_Requirements_: Format the lines from the one containing "Image resolution: width=504, height=2576." to the one containing "create (205, 605)", both included, as a numbered list with blank lines omitted.

_Records supplied_:
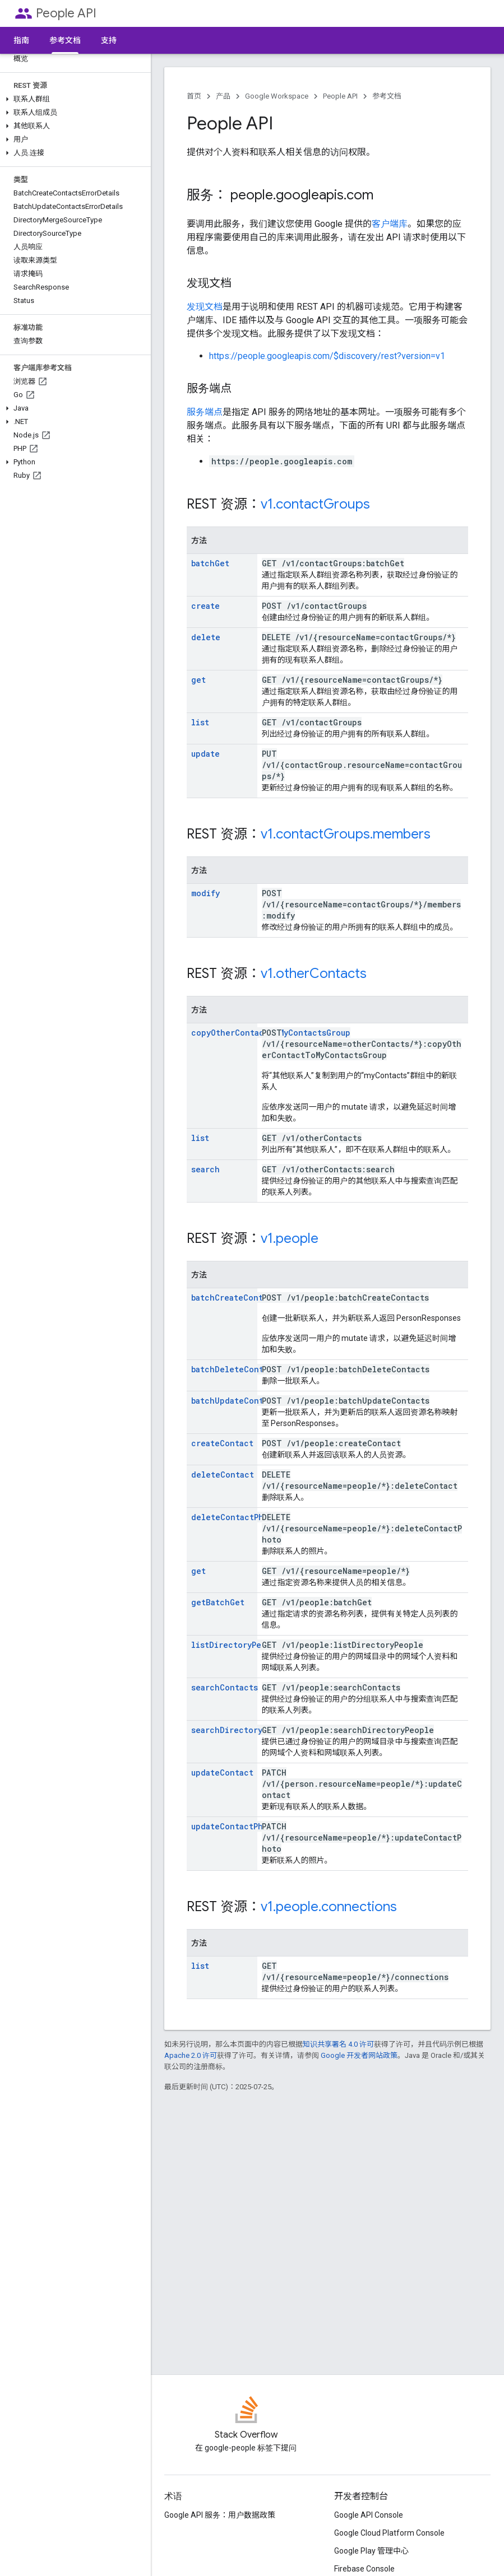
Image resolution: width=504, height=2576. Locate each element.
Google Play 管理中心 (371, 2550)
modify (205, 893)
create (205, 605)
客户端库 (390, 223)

==

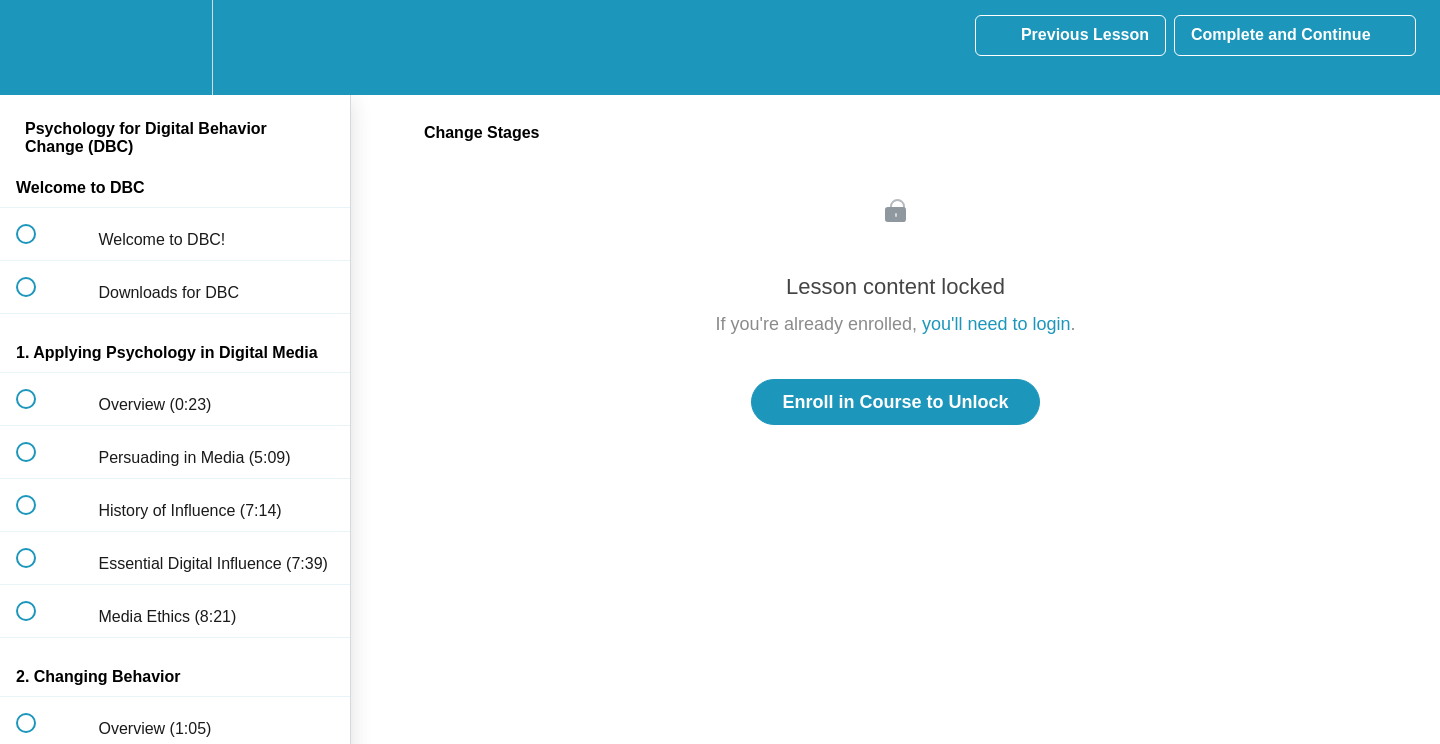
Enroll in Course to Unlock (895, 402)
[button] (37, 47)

_Output of the task_:
1. Image resolution: width=504, height=2576. Locate each element.
2. Google Play 管理中心 (371, 2550)
3. modify (205, 893)
4. create (205, 605)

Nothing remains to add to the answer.